_TASK INSTRUCTIONS_.
A. In the journal entry, around what time does the writer plan to leave for Carlsbad?
B. Repeat the passage of the journal entry between "I don’t know" and "collected and dumped.", inclusive.

_TEXT SHOWN_.
+++

I’m fighting with depression today, and it is winning. I left work early pretending I had a migraine, but in reality I’m just very down and have no zest or excess energy to go around. I’m sad inside, over my solitary, one-dimensional life. I live in a hole; cut off from others and internally focused. I don’t socialize very much at work. I don’t go anywhere or do anything of consequence during the week. I feel utterly alone.
And this is because everyone who has ever loved me has been driven off by my dysfunctional personality. Or my stubbornness and general callousness. I am stranded on a lifeless island having scorched all precious things around me into ash. I have nothing left to offer. I dwell in solitude. I have been rejected by many, scorned by a few. I have more enemies than friends.
I’m going up to Carlsbad today, leaving here around 5:30 and likely being snarled in traffic for hours. Then I will get there late and have 10 minutes to socialize before I have to turn around and go home. To get up tomorrow and go to an early therapy session. Good timing too, considering the shabby state my mind is in.
I don’t know what to do to help myself. I tried playing a game but I grew immediately frustrated with it. Then I tried watching a movie, but all I can think about is how I’m stupid and that I suck. And no one wants anything to do with me. And no one cares what I have to say. I’m as irrelevant as a bag of garbage waiting on a curb to be collected and dumped.

+++

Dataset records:

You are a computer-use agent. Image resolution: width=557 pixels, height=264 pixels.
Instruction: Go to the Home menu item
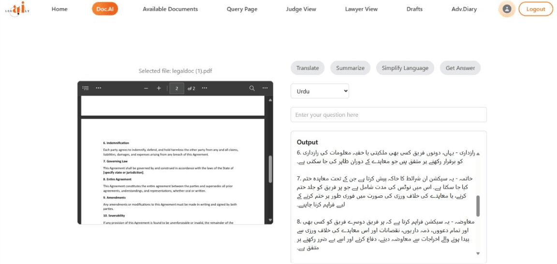pos(59,9)
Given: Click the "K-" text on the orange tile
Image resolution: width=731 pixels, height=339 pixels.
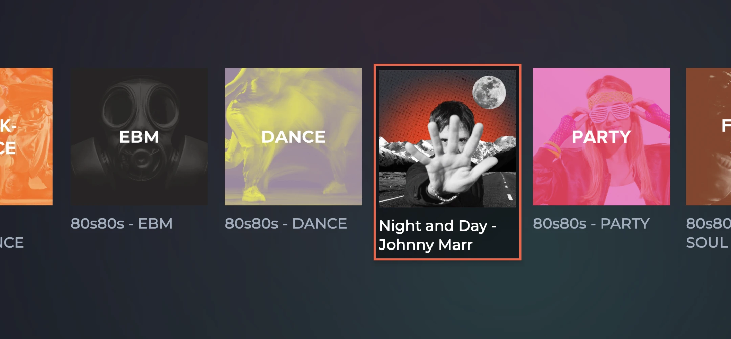Looking at the screenshot, I should [x=8, y=126].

+++

_RESULTS IN ORDER_.
A. Around 5:30.

B.
I don’t know what to do to help myself. I tried playing a game but I grew immediately frustrated with it. Then I tried watching a movie, but all I can think about is how I’m stupid and that I suck. And no one wants anything to do with me. And no one cares what I have to say. I’m as irrelevant as a bag of garbage waiting on a curb to be collected and dumped.